* Document extract *
#####
Who is the antagonist? What is the
conflict in this story?
The protagonist is Harrison Bergeron
The antagonist is the society
The conflict is man Vs society
  Harrison Bergeron disagrees with
  society and the policy of forcing
  everyone to be equal by law.
  Diana Moon Glampers (the handicapper
  general) represents society
Where does the climax of the story
take place? Defend your answer.
 The climax in the story takes place in
  the studio when Harrison Bergeron
  breaks into the studio, declares himself
  Emperor, and removes his handicaps.
 The climax of the story is when the HG
  comes into the studio with a shotgun
  because we know what is going to
  happen in the end of the story
What is the tone of the story? Find at
least two quotes to support your
answer. Why do you think the author
has chosen to write in this tone?
 Sarcastic
 We know this is the tone because it is
  extremely exaggerated, but told seriously.
     “The year was 2081 and everybody was finally equal”
      (58).
     “The studio ceiling was thirty feet high, but each leap
      brought the dancers nearer to it. It became their
      obvious intention to kiss the ceiling” (64).
     He flung away his rubber-ball nose, revealed a man
      that would have awed Thor, the god of thunder” (63).
   The author used this tone to communicate how
    ridiculous the idea of this society is. How can
    everyone be equal? The sarcasm conveys the
    author’s message.
Explain the meaning of the
following symbols

   i Harrison Bergeron
   ii The handicaps
   Harrison Bergeron
     What humans used to be like
     Revolution and individualism
     Independence
     Heroism/Heroes
   The handicaps
     The controlling government, the law
     Authority
     Unjust punishment
     False equality
     Inequality in society
     conformity
Describe the setting of the story.
Give quotes as evidence.
#####
* Tasks for this exercise *
(A) Decide whether each statement below agrees with the Harrison Bergeron notes. For each, answer yes or no and quote the words of the notes that decide it.
(i) The notes name society as the antagonist.
(ii) The notes describe the tone of the story as hopeful.
(iii) The notes say Diana Moon Glampers represents society.
(B) Pick up the Harrison Bergeron notes right after their final line and carry them on in the same style.
#####
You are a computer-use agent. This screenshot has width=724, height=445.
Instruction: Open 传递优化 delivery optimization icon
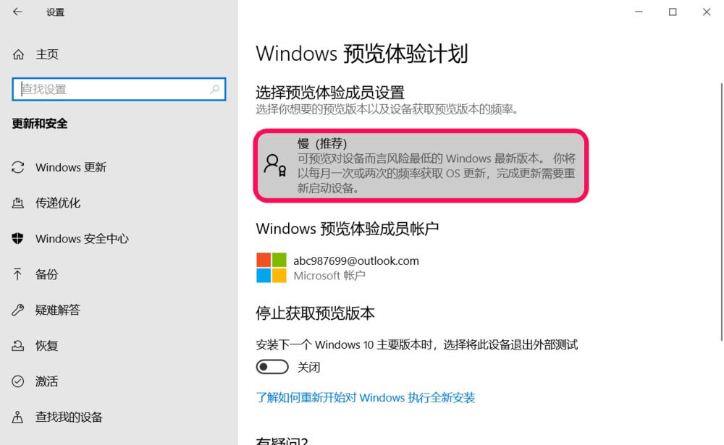[18, 203]
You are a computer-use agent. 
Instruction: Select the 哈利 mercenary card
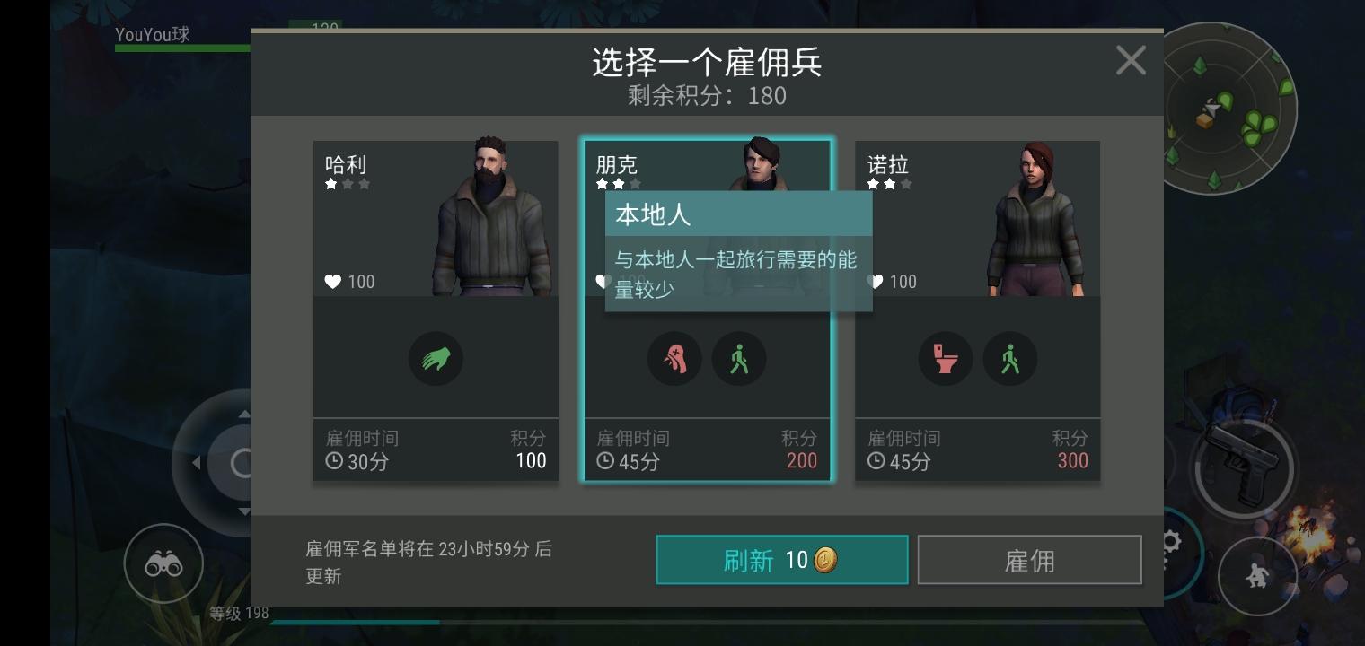pos(436,310)
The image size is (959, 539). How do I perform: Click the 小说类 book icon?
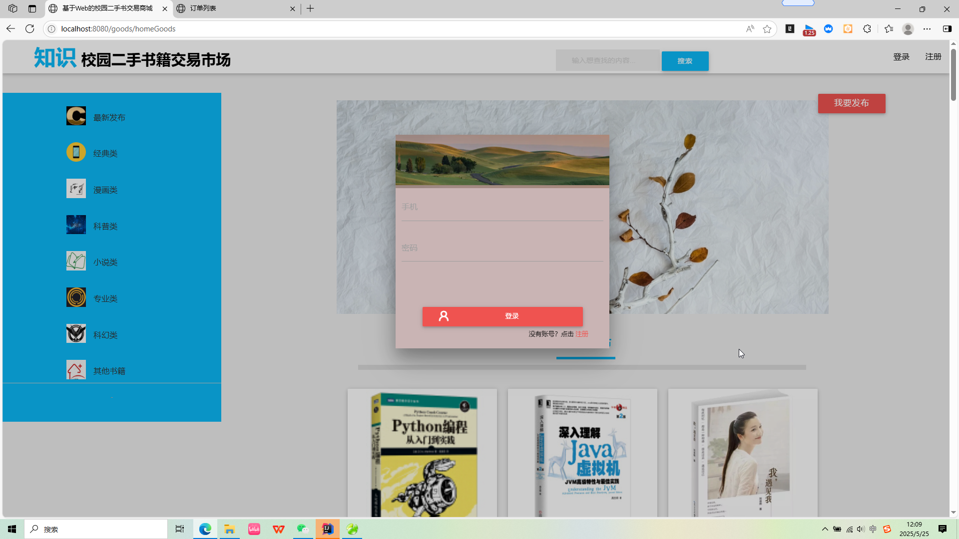(76, 261)
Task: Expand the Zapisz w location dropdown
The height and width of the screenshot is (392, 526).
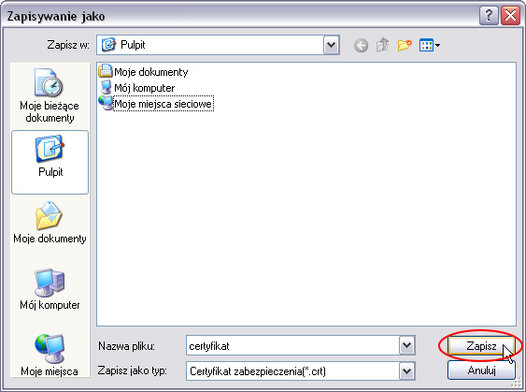Action: (331, 45)
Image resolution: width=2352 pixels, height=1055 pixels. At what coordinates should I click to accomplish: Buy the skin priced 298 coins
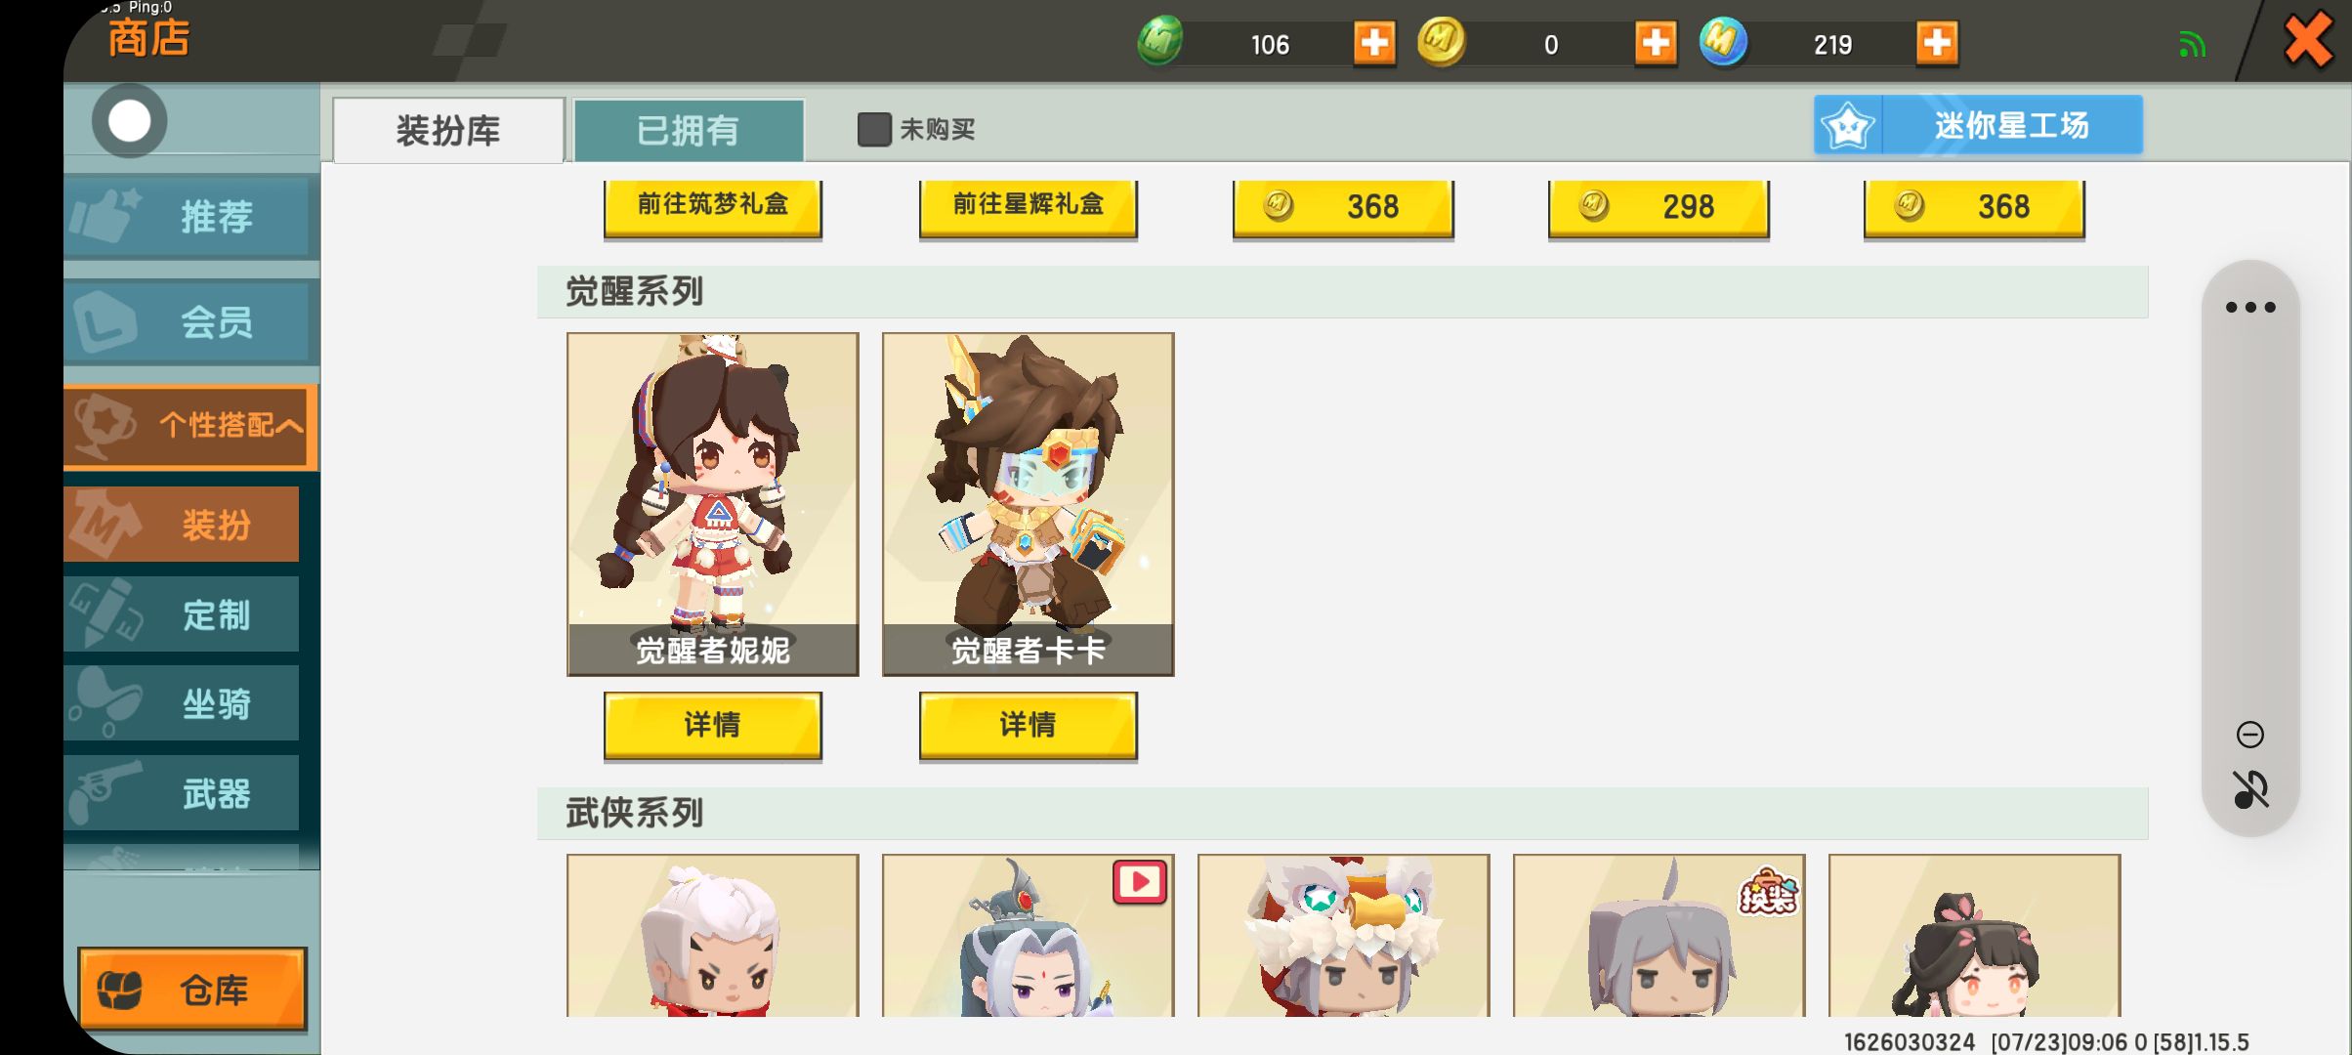(x=1659, y=206)
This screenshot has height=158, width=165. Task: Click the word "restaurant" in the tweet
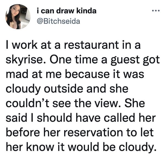pos(91,45)
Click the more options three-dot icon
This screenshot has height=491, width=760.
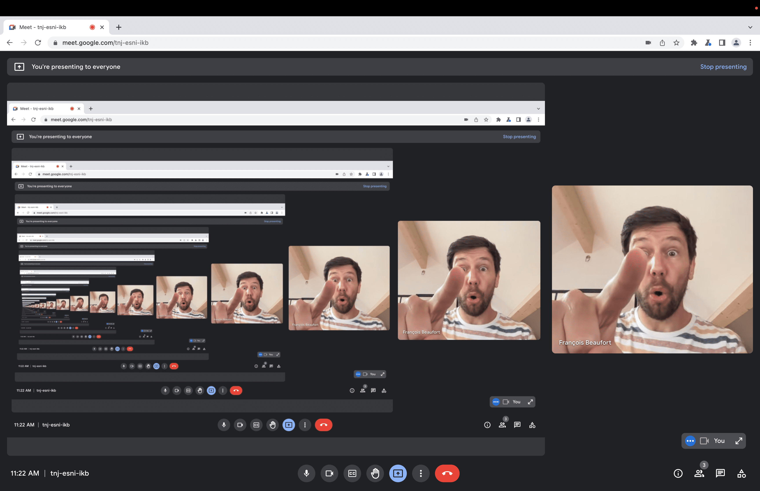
#####
* Answers below *
(A)
(i) Yes: "The antagonist is the society"
(ii) No: "Sarcastic"
(iii) Yes: "Diana Moon Glampers (the handicapper general) represents society"

(B)
   The story takes place in the future
     “The year was 2081” (58).
   The society attempts equality/perfection
     “everybody was finally equal” (58).
     “Some things about living weren’t quite right
      though. April for instance, still drove people
      crazy by not being springtime” (58).
     “Nobody was smarter than anyone else”(58).
Find two similes in the story.
Explain their meaning. Why
does the author use them?
   “His thoughts fled in panic, like bandits
    from a burglar alarm” (59).
     His thoughts vanish with each loud noise.
     This simile associates thoughts with
     crime/illegality. It shows both the effectiveness
     of the device and the association of free
     thought and punishment in this society.


   “Harrison looked like a walking junkyard”
     Harrison is so great that his handicaps must
      also be immense.
     The author uses this to show his power and
      beauty, and how cruel his handicaps are.
   “They leaped like deer on the moon”.
     This explains that Harrison and the ballerina
      are both very talented and graceful.
     The author uses this to show how great they
      can be without handicaps. It shows their
      potential
     This is a ridiculous comparison. Deer on the
      moon? This exaggeration lends itself to the
      sarcastic tone of the story and the criticism
      of this society/the idea of absolute equality.
What is ironic about this story? What
point does the author make using
irony?
   The society is created so that everyone is equal, but
    the handicapper general has power over everyone.
   The handicaps are supposed to make everyone
    equal so that life can be fair, but it is not fair to take
    away talent and individuality.
   The handicaps are supposed to be good for society,
    but they actually take away many good things: free
    thought, art, beauty, talent, intelligence.
   The author’s point is that society cannot be equal in
    the way that is described. We can be equal without
    being the same.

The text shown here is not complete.